Balsamic Glazed Portobello Mushroom Sandwiches
Grilled portobello mushrooms marinated in a sweet and tangy balsamic glaze, served on toasted ciabatta with fresh arugula and creamy goat cheese. This mediterranean-inspired vegetarian (vegetarian) ready in about 40 minutes pairs large portobello mushroom caps, balsamic vinegar, olive oil for a weeknight-friendly dinner that comes together with one pan and minimal cleanup. Each serving lands at about 320 calories and feeds 4, so it slots cleanly into a weekly meal plan and pairs well with a quick salad or grain on the side. Tap "Plan a meal with the AI" below to drop this recipe into your week and send the ingredients straight to Instacart.

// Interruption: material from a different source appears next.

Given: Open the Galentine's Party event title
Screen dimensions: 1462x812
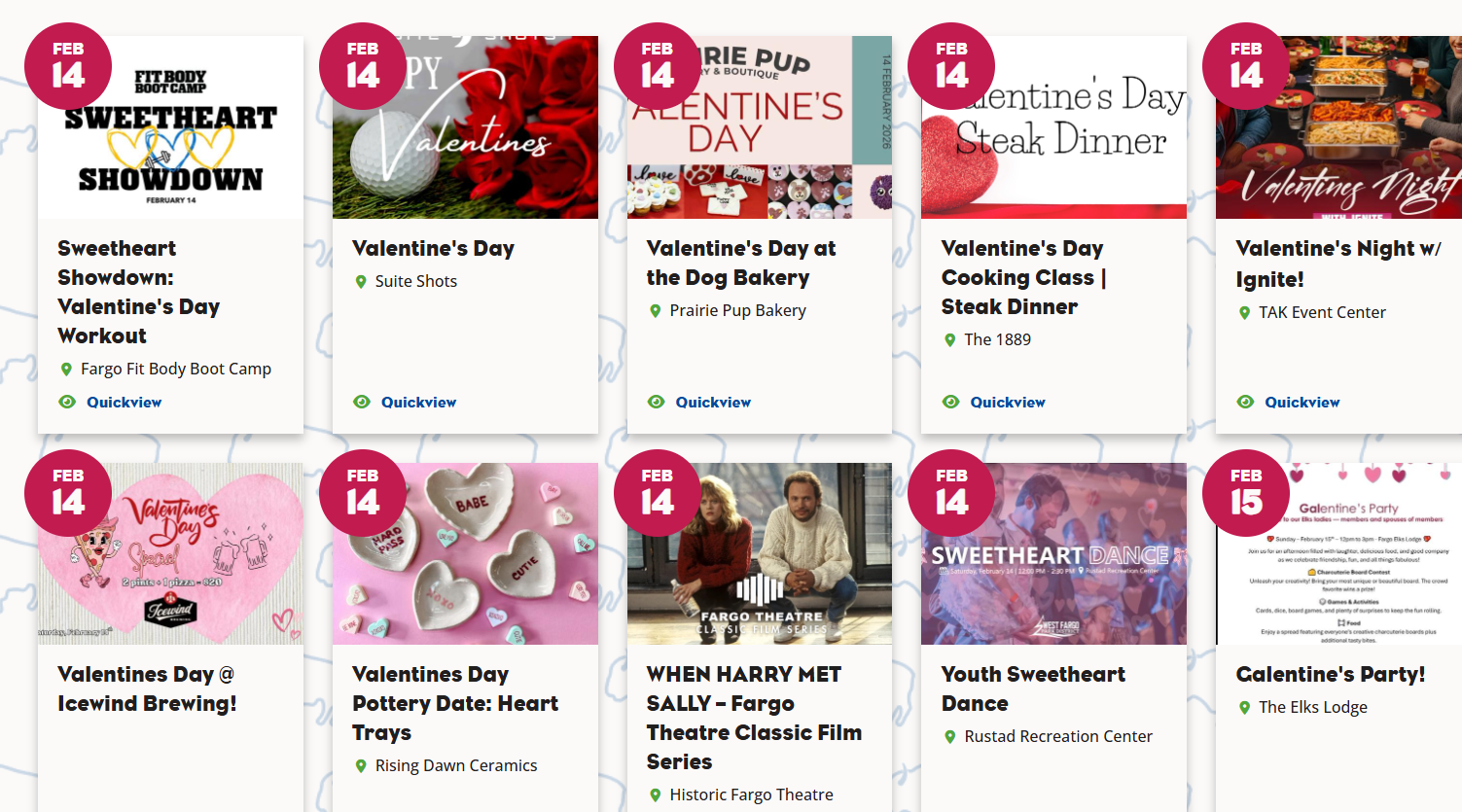Looking at the screenshot, I should [1330, 674].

Nutrition values are approximate, calculated from USDA FoodData Central (fdc.nal.usda.gov) — verify against ingredient labels for any health-driven dietary plan.
Ingredients
- 4 large portobello mushroom caps
- 1/4 cup balsamic vinegar
- 2 tbsp olive oil
- 2, minced garlic cloves
- 1 tbsp brown sugar
- 1/2 tsp salt
- 1/4 tsp black pepper
- 4, halved ciabatta rolls
- 4 oz, softened goat cheese
- 1 cup fresh arugula
Instructions
- Step 1: In a shallow bowl, whisk together 1/4 cup balsamic vinegar, 2 tbsp olive oil, 2 minced garlic cloves, 1 tbsp brown sugar, 1/2 tsp salt, and 1/4 tsp black pepper until the sugar dissolves.

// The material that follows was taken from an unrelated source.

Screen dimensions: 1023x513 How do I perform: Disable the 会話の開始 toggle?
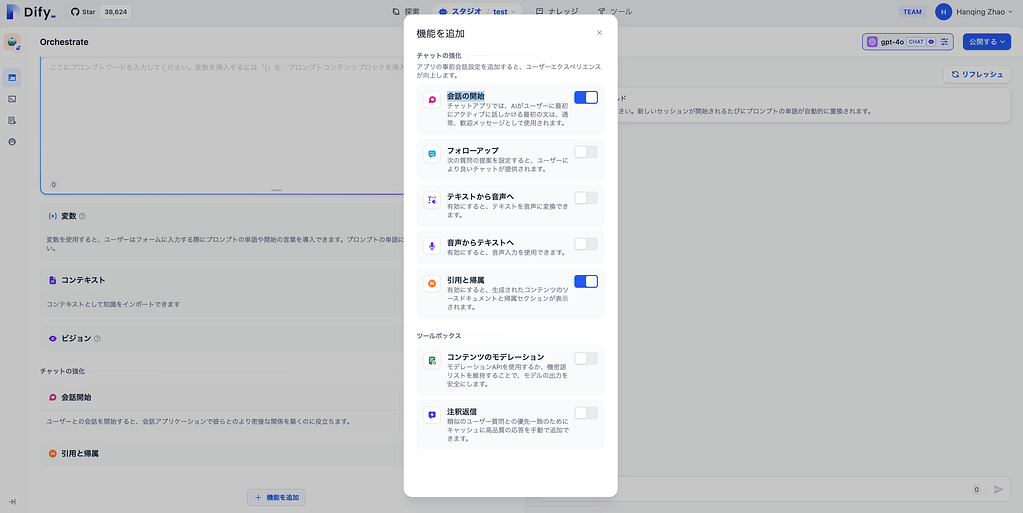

- Step 2: Place 4 large portobello mushroom caps in the marinade, turning to coat evenly. Let them marinate for 20 minutes at room temperature.
- Step 3: Preheat a grill or grill pan over medium-high heat. Grill the mushrooms for 5-6 minutes per side until tender and caramelized with visible grill marks.
- Step 4: Meanwhile, toast 4 ciabatta rolls, cut side down, for 2 minutes until golden and crisp.
- Step 5: Spread 1 oz softened goat cheese on the bottom half of each toasted roll. Top with 1 portobello mushroom cap and 1/4 cup fresh arugula.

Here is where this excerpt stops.